Records from a collection:
====
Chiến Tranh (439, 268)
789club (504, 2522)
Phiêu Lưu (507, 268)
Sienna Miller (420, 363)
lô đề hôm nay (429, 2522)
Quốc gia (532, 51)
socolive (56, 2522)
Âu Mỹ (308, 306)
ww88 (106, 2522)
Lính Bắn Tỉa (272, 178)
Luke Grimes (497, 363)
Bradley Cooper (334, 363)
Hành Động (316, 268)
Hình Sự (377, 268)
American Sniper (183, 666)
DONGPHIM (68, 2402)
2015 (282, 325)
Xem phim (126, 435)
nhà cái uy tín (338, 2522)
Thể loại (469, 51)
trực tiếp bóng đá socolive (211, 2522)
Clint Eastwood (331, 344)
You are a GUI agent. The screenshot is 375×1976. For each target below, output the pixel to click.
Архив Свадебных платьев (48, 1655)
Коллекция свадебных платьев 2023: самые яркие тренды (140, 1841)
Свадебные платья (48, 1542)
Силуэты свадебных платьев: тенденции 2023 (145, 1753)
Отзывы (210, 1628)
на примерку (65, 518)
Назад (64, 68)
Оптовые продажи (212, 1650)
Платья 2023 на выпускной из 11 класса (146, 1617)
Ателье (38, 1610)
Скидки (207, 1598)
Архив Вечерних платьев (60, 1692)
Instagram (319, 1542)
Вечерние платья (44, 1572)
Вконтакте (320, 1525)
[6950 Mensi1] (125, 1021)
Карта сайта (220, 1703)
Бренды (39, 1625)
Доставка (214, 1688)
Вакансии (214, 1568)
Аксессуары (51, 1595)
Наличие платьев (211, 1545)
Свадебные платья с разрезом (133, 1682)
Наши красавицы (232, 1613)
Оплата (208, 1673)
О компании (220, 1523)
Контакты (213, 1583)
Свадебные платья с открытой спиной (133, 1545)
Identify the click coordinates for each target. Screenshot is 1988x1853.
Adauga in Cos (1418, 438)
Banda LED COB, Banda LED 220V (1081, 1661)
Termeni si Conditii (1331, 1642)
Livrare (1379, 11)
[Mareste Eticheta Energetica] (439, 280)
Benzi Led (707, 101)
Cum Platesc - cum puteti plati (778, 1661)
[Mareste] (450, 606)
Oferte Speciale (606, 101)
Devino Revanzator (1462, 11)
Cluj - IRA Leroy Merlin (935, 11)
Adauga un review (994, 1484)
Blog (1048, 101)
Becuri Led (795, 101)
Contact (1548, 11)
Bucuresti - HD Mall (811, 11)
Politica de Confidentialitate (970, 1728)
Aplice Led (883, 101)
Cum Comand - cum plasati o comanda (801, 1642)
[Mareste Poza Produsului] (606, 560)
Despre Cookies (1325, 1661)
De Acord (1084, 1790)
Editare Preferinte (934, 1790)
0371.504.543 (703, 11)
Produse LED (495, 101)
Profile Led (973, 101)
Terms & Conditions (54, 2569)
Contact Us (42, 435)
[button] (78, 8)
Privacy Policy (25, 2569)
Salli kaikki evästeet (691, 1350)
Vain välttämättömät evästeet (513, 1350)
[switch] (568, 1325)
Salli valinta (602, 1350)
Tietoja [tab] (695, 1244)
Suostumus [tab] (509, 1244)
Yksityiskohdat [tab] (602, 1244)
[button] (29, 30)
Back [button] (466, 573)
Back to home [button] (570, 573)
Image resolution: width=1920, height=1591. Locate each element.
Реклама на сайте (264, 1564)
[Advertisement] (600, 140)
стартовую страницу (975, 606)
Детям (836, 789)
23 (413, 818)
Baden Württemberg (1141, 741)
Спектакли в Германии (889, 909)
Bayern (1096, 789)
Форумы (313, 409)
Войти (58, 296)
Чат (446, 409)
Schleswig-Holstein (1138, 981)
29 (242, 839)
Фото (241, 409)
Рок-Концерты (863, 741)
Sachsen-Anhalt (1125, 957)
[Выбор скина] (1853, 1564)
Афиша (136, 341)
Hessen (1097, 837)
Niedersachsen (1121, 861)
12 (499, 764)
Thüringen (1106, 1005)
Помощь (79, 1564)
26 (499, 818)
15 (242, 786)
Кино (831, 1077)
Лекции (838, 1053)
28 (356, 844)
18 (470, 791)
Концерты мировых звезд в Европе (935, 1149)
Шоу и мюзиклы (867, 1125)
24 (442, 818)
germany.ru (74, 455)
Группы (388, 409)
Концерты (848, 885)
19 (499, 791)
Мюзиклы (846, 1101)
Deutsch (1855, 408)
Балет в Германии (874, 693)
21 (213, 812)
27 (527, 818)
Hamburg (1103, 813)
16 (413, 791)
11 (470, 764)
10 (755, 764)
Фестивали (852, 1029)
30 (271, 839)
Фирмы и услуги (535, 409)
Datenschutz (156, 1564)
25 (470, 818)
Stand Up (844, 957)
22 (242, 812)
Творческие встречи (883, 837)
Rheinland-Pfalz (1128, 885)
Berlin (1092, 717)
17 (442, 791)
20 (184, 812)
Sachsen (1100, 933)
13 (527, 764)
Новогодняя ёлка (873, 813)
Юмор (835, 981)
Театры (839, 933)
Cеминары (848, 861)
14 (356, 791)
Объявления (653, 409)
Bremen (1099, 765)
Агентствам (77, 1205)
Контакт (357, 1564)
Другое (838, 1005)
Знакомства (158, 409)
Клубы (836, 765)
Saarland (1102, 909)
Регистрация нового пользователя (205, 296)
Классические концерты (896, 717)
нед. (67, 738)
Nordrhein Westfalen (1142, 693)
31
====
• [What you should do]
Please give again the lines above between the line holding "стартовую страницу (975, 606)" and the line holding "Thüringen (1106, 1005)", inclusive, exactly as they are and with nothing added.

• [Result below]
стартовую страницу (975, 606)
Детям (836, 789)
23 (413, 818)
Baden Württemberg (1141, 741)
Спектакли в Германии (889, 909)
Bayern (1096, 789)
Форумы (313, 409)
Войти (58, 296)
Чат (446, 409)
Schleswig-Holstein (1138, 981)
29 (242, 839)
Фото (241, 409)
Рок-Концерты (863, 741)
Sachsen-Anhalt (1125, 957)
[Выбор скина] (1853, 1564)
Афиша (136, 341)
Hessen (1097, 837)
Niedersachsen (1121, 861)
12 (499, 764)
Thüringen (1106, 1005)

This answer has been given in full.